So at any speed maximising the force at that speed comes from gearing it to running at maximum power.
Yes, but it also runs at constant torque as well as constant power.
Therefore with cvt maximum force across speed range comes from running at maximum power continuously and infinitely variably change gearing. This provides maximum torque to the wheels or linear force to sled tracks
Since engine power and torque are constant, the remaining variable is the clutch.
It changes clutch ratio which multiplies wheel torque, but the power does not change. The trick with a CVT is to tune the shape of the clutch shift curve for acceleration and/or top end.
A load cell dyno'd 800 hp engine in a small lightweight car with skinny tyres never produces 800hp in the car.
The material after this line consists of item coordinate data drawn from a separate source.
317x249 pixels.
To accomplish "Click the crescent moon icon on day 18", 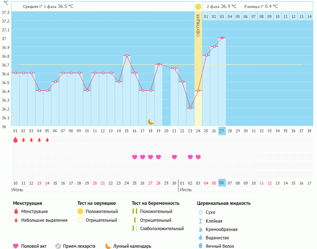I will pos(151,121).
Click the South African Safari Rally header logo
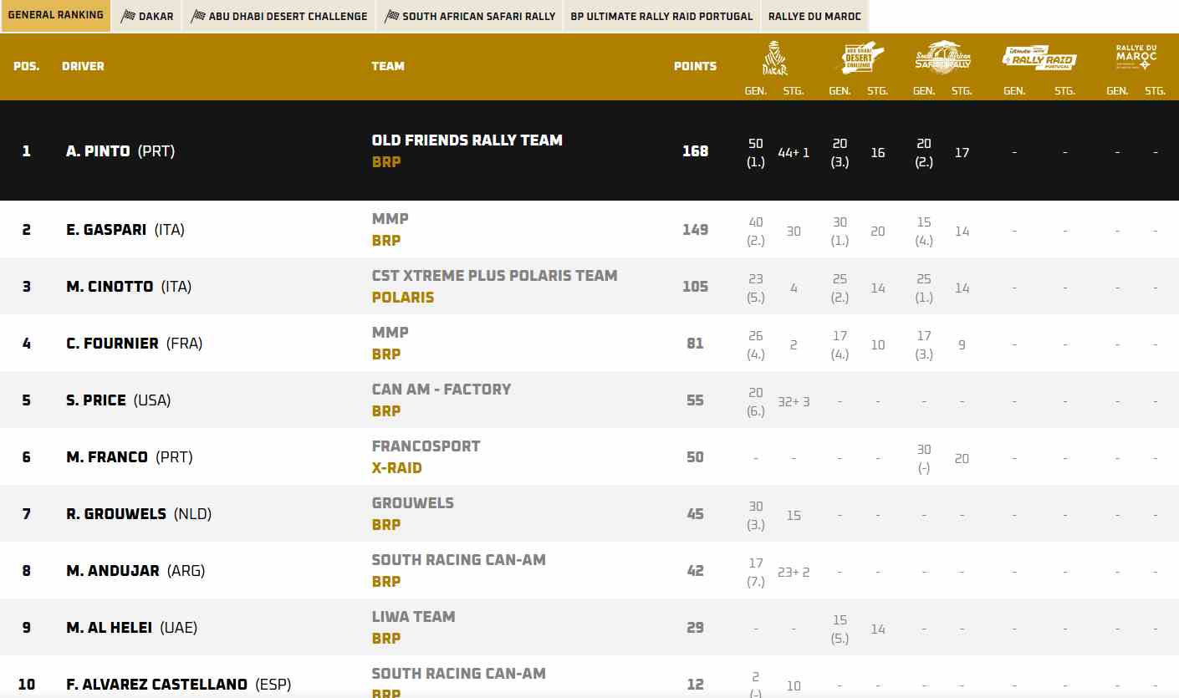 [942, 57]
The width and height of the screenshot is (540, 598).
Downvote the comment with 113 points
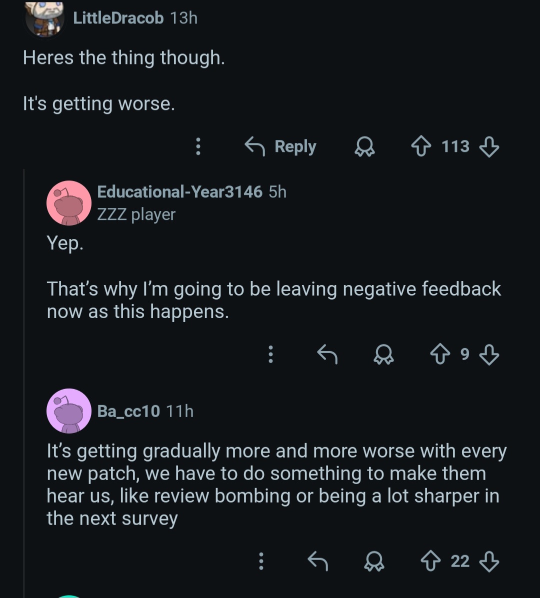(489, 147)

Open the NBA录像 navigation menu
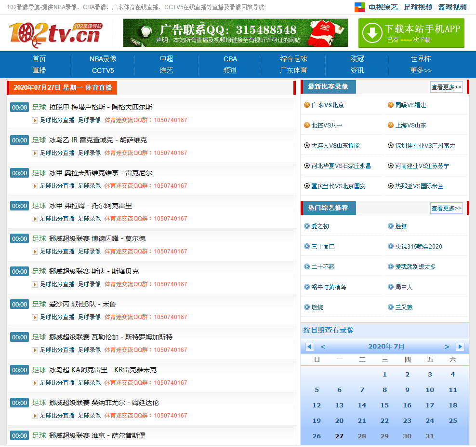click(103, 59)
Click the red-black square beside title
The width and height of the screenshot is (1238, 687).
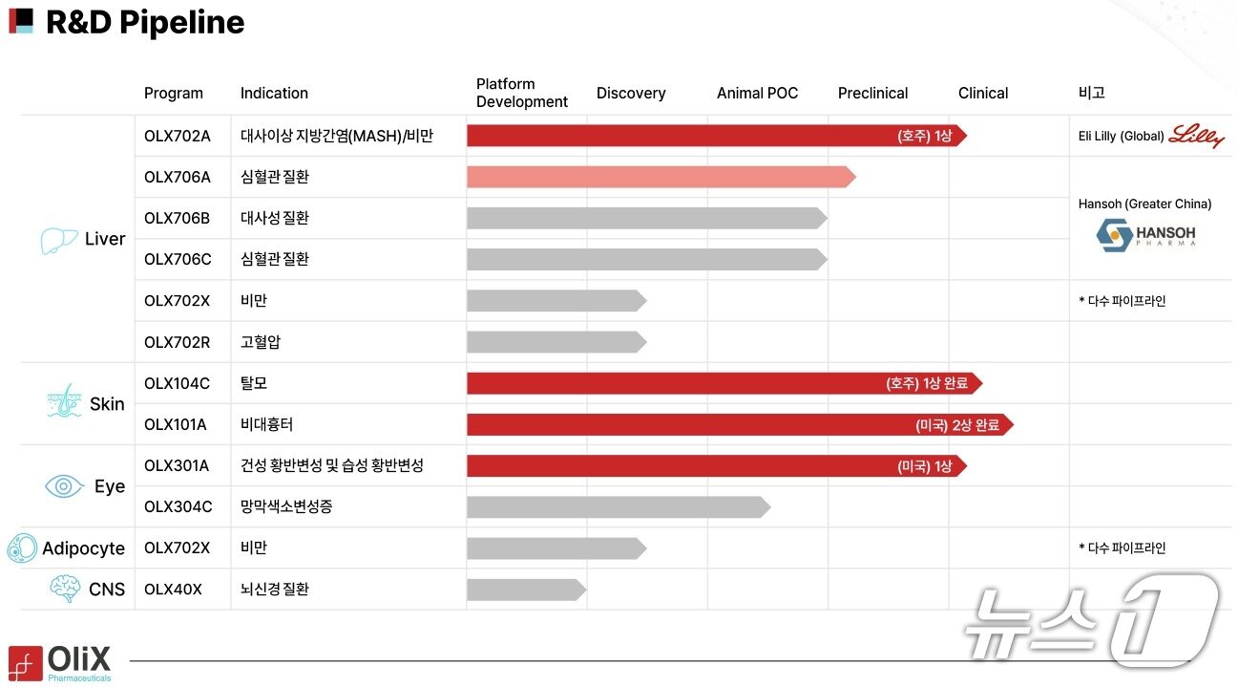click(21, 21)
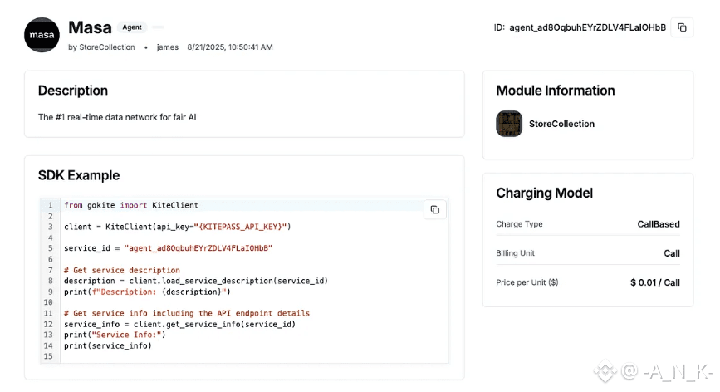720x392 pixels.
Task: Click the real-time data network description text
Action: pyautogui.click(x=117, y=117)
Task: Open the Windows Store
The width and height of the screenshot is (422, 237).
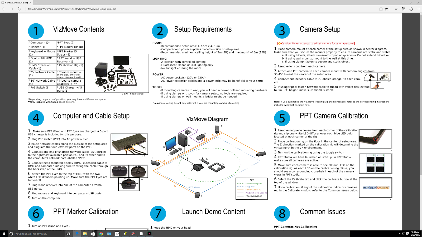Action: click(x=93, y=234)
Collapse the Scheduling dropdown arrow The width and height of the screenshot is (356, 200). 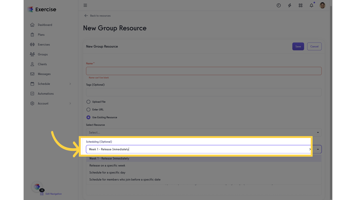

Excellent observation. No matter how much torque or horsepower is seen on a dyno, the actual horsepower delivered to the track will depend on grip and traction. Wheelspin indicates the upper limit has been reached; more power does no good whatsoever.
I also prefer to calculate atmospheric parameters from the inputs of temp, humidity and absolute pressure (barometer.)
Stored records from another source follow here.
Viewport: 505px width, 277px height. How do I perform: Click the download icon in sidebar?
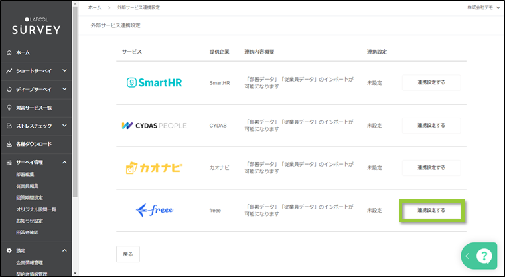tap(9, 143)
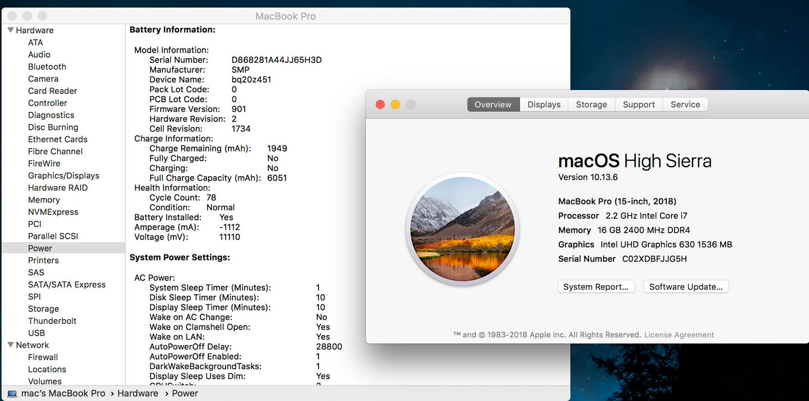Select Firewall under Network
Screen dimensions: 809x401
coord(43,357)
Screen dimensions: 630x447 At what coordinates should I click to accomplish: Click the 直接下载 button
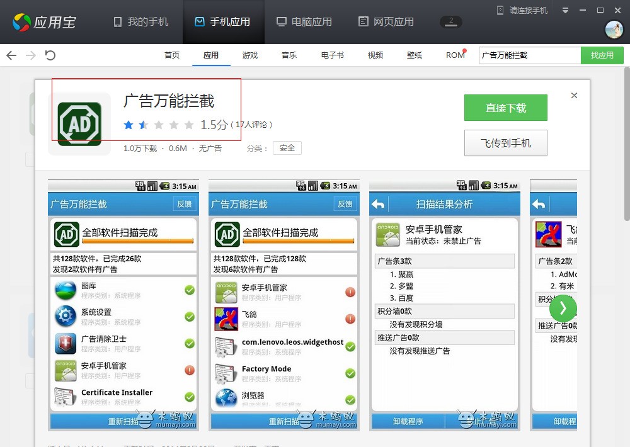pyautogui.click(x=505, y=108)
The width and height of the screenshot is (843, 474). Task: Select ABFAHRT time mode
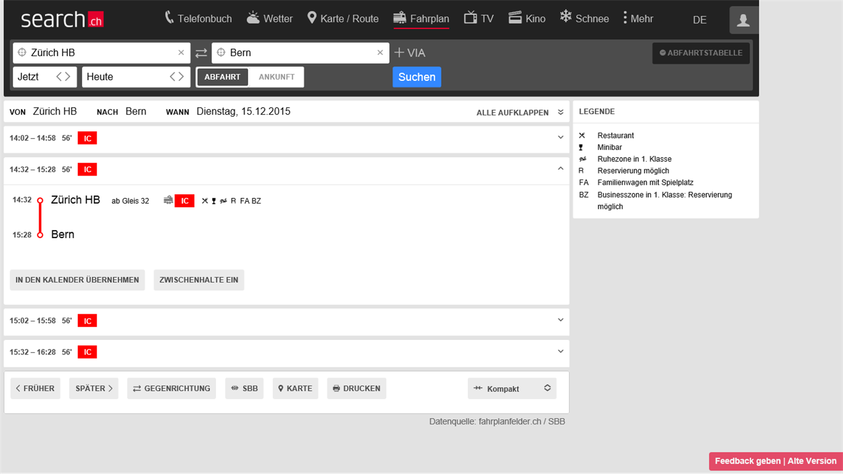[222, 77]
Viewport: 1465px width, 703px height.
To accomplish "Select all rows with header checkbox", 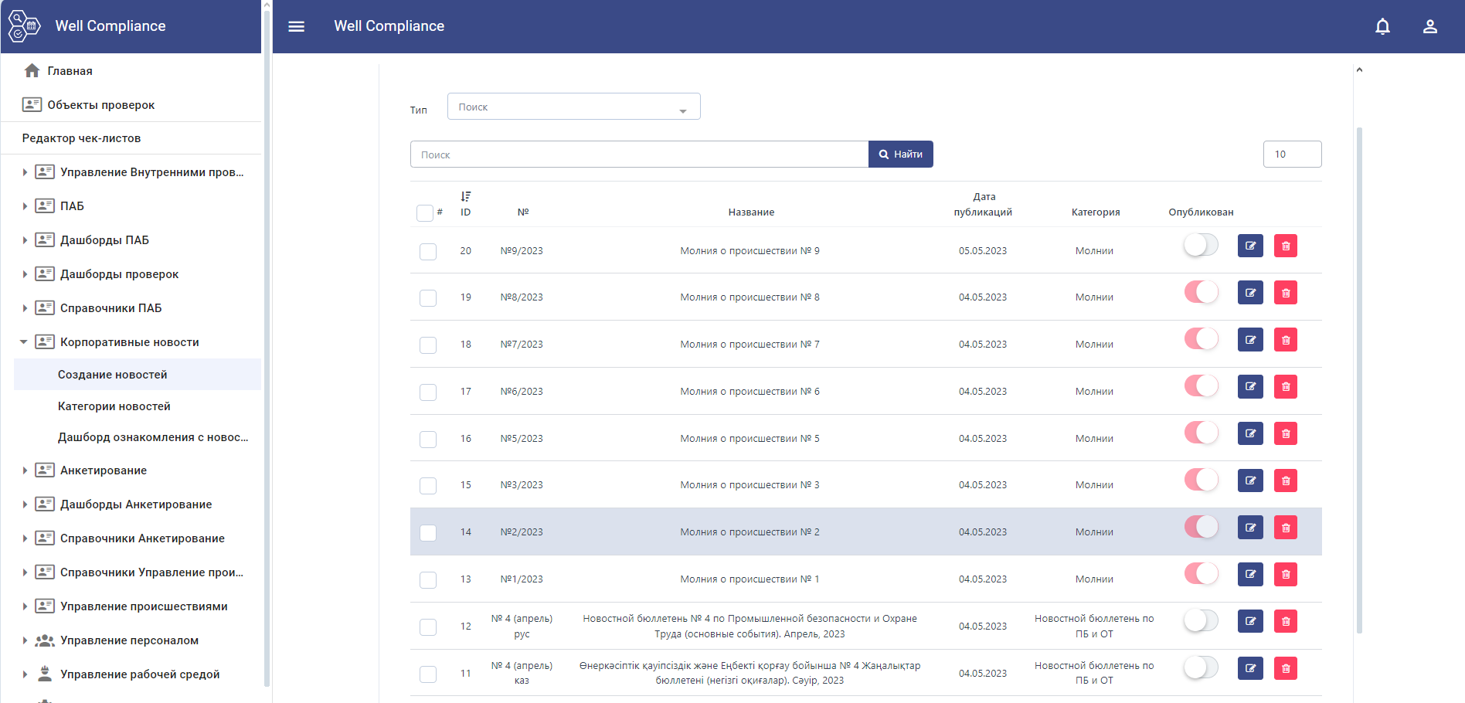I will pyautogui.click(x=424, y=212).
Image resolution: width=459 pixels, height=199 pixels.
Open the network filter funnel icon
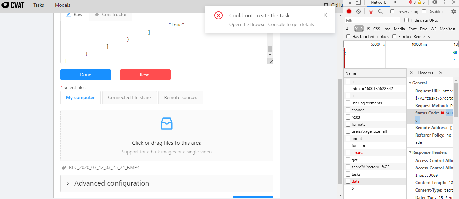(371, 11)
Using those atmospheric parameters we can calculate absolute air density at any altitude or temperature; in fact the data logger can compute and display absolute air density.
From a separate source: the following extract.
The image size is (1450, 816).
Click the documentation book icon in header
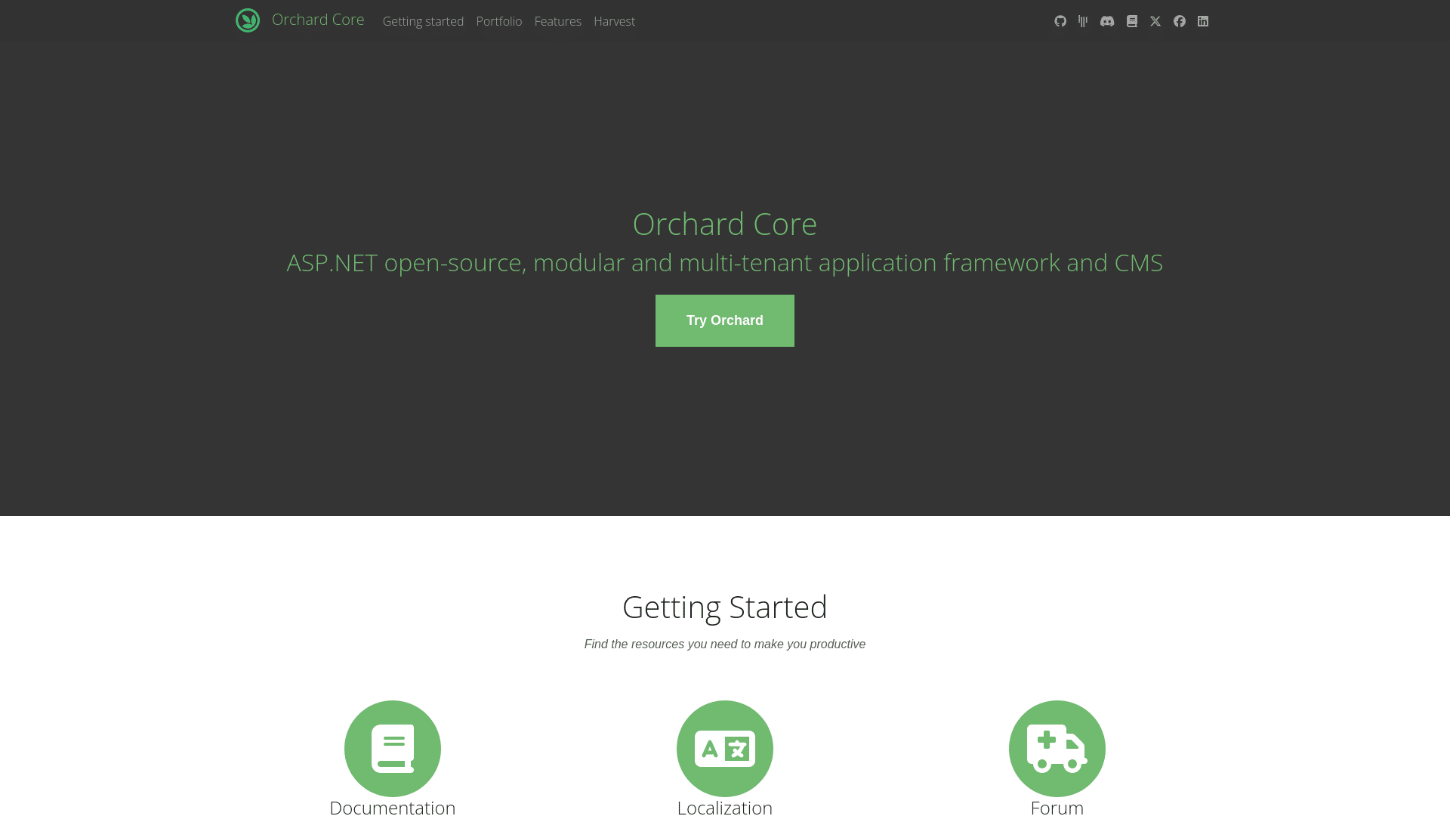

We also predict the percent power loss or gain, the fuel enrichment change needed and air drag.
Carry on, I'm entertained by the snowmobile example since as it was a passion and vocation of mine for a almost two decades. When you get to the part about the track driver/track interface and track hysteresis as knobs to turn to go faster, I might come out to play.
Snowmobile racing now consists of drag, oval track, snocross and cross country racing using both two stroke and four stroke engines. The sleds are computer tuned, fuel injected, and some are turbocharged.
Drag sleds now produce almost 1000 horsepower which cannot be put down to the ice. We use on-board computer programs to control boost so as to maintain traction. Belt slippage and track to ground slippage is measured as is acceleration and speed for every foot of track. But there is always more to learn.